---------- Task input
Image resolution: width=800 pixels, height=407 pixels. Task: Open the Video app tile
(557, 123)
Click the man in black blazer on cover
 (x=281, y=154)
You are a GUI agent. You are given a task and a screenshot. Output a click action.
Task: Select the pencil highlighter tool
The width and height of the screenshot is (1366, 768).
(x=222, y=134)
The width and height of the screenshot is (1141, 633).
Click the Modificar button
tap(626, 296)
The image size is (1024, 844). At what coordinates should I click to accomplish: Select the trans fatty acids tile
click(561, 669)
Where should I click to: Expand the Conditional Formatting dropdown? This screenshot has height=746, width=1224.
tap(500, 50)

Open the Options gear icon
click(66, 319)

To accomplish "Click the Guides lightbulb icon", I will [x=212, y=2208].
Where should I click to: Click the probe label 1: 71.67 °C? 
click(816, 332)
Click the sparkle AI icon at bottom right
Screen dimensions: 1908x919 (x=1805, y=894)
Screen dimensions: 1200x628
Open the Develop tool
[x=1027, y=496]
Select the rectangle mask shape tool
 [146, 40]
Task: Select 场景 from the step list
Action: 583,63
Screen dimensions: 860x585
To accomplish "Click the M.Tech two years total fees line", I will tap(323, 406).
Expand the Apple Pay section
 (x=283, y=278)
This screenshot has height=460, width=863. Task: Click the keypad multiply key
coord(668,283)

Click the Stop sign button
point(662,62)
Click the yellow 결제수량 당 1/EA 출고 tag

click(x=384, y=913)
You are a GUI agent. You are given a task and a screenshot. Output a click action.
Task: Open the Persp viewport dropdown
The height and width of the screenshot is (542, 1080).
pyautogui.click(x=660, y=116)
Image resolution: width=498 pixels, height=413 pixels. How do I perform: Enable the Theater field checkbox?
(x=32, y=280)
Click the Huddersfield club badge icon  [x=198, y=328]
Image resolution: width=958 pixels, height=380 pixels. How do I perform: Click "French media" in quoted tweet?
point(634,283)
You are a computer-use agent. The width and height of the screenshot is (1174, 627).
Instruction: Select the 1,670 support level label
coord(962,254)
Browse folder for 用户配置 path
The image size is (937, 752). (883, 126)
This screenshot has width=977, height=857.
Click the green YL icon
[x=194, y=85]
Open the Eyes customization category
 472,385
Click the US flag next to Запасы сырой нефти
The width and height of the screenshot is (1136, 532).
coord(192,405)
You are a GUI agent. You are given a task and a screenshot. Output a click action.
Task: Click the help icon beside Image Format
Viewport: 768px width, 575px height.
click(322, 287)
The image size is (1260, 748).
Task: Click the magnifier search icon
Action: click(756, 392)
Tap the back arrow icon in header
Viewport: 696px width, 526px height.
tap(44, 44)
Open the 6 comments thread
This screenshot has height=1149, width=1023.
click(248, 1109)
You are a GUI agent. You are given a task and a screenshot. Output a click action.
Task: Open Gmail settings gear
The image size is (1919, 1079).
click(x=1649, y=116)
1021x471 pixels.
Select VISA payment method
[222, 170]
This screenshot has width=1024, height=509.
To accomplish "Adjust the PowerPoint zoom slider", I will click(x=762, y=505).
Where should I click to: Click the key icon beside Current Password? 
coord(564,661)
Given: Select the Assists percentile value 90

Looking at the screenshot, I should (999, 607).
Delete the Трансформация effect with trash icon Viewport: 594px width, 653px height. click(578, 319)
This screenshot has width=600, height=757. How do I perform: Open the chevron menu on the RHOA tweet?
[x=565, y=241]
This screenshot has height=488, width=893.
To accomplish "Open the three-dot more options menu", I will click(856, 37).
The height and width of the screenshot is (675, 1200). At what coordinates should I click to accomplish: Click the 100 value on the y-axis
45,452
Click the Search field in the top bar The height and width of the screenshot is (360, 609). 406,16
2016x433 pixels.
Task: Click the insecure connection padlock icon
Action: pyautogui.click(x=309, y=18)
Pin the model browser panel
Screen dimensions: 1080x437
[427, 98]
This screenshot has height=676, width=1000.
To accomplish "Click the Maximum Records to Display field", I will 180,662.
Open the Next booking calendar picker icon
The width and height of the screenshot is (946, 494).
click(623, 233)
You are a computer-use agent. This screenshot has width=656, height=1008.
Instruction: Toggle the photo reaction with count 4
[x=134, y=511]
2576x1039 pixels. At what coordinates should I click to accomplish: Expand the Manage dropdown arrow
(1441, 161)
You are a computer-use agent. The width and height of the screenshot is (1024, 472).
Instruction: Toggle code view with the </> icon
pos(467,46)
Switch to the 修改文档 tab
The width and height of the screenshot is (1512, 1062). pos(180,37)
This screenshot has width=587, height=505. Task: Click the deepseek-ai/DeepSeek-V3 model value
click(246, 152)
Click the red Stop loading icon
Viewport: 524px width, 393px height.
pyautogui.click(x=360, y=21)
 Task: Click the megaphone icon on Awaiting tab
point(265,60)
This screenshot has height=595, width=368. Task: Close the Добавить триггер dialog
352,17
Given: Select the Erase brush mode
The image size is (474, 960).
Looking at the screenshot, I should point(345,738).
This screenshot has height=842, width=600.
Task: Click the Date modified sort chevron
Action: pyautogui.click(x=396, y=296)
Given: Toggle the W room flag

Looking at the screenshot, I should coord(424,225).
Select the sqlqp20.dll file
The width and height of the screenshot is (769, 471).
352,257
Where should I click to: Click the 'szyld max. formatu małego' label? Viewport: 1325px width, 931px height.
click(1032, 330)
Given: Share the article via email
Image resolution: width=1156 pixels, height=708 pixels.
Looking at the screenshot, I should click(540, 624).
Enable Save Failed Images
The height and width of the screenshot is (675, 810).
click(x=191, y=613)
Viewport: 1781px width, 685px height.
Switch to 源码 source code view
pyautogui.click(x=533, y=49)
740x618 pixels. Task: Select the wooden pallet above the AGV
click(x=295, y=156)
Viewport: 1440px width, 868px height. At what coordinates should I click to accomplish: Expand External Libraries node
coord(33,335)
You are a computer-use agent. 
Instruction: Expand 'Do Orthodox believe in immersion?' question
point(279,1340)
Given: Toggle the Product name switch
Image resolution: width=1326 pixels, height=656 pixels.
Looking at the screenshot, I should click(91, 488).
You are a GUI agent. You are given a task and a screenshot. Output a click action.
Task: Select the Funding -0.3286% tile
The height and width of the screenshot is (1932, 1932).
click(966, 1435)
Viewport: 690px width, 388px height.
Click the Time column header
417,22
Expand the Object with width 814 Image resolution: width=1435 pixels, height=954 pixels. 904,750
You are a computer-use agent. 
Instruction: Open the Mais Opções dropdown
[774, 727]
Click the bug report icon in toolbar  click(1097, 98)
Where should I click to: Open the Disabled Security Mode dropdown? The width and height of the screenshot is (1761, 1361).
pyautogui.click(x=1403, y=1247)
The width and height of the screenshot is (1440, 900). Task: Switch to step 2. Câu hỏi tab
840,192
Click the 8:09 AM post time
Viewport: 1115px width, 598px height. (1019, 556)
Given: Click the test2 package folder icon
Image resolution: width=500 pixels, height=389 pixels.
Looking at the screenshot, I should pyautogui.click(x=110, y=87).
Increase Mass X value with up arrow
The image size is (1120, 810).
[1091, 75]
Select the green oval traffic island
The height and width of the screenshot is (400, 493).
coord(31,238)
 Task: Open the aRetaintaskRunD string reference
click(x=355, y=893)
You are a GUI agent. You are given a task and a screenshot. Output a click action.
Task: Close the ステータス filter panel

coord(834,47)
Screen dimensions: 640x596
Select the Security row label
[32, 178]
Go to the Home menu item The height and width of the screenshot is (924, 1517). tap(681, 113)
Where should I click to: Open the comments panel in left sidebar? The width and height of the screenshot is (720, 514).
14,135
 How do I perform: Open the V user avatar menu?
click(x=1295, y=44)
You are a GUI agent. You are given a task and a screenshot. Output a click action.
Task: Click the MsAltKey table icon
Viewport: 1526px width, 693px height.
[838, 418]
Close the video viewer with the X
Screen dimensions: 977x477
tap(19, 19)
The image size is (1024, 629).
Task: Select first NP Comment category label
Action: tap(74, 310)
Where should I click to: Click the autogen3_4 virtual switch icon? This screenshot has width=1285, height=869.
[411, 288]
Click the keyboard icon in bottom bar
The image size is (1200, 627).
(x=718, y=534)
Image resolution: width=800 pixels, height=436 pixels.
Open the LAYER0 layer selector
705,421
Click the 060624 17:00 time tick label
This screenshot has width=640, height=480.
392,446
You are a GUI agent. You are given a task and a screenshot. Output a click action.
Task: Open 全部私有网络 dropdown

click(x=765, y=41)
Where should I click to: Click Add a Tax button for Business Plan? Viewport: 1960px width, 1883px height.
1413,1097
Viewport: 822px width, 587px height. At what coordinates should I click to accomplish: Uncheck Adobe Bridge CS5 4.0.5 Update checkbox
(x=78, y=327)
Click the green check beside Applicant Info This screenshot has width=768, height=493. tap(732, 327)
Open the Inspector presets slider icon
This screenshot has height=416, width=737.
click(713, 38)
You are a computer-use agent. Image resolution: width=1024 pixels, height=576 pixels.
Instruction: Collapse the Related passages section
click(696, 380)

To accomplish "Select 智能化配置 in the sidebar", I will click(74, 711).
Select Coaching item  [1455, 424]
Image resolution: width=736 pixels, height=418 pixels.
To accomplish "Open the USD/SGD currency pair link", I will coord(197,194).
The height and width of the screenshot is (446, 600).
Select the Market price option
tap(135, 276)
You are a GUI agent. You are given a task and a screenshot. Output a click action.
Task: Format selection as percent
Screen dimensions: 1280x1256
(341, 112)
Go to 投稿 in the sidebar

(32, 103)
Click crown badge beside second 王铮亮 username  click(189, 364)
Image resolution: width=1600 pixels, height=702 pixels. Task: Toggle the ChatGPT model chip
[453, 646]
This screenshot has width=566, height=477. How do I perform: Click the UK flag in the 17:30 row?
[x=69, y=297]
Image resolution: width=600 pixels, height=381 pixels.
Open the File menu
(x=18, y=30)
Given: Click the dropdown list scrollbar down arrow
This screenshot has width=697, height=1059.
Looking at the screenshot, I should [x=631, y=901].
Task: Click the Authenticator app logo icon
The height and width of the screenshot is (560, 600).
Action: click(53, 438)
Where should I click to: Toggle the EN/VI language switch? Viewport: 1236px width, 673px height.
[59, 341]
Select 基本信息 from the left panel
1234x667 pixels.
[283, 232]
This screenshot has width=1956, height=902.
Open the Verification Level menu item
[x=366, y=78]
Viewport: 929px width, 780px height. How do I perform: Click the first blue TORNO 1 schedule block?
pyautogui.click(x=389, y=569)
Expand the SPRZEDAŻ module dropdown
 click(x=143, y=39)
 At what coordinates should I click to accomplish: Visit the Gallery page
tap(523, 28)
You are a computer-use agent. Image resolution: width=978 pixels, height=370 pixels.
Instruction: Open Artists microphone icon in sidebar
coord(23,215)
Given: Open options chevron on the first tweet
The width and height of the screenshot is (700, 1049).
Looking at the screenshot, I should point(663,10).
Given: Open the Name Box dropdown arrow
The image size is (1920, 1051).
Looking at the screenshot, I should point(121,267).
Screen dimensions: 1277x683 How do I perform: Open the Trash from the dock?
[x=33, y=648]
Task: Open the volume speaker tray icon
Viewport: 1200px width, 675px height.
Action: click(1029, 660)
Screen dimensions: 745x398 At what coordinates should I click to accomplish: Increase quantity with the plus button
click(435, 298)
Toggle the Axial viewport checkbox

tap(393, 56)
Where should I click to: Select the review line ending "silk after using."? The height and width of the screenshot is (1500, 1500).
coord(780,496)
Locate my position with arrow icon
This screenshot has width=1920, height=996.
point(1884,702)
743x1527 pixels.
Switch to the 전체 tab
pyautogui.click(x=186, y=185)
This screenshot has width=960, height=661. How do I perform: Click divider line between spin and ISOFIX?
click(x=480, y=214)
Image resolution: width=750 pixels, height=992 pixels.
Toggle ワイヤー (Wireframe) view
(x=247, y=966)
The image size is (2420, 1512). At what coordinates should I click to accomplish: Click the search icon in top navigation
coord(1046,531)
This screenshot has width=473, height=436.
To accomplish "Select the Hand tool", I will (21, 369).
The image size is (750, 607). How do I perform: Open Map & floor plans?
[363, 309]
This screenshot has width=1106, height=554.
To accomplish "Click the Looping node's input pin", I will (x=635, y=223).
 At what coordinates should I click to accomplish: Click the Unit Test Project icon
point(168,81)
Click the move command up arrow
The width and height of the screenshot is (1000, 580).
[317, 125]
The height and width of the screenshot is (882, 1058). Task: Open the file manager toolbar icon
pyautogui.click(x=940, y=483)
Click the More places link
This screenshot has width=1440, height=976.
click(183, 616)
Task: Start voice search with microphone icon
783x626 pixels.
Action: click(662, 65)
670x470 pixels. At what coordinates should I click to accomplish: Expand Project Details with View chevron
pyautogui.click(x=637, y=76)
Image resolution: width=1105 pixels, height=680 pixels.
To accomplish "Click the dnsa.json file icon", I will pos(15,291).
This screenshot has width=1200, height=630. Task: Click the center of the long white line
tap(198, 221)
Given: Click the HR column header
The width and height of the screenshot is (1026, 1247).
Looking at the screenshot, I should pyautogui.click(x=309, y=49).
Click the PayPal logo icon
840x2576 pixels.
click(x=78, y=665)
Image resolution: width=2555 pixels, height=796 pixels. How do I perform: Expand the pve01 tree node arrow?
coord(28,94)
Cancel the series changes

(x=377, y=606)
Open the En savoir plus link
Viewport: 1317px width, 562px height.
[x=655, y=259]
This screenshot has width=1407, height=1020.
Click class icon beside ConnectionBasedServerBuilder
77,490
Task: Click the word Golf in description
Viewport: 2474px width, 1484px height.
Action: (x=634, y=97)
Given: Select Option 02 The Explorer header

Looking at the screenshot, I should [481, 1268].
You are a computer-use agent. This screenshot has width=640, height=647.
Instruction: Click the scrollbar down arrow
--------------------
§ **Brief**
Select and copy every line of the listing with the word "logo".

§ **Task answer**
Task: Click the Authenticator app logo icon
Click the PayPal logo icon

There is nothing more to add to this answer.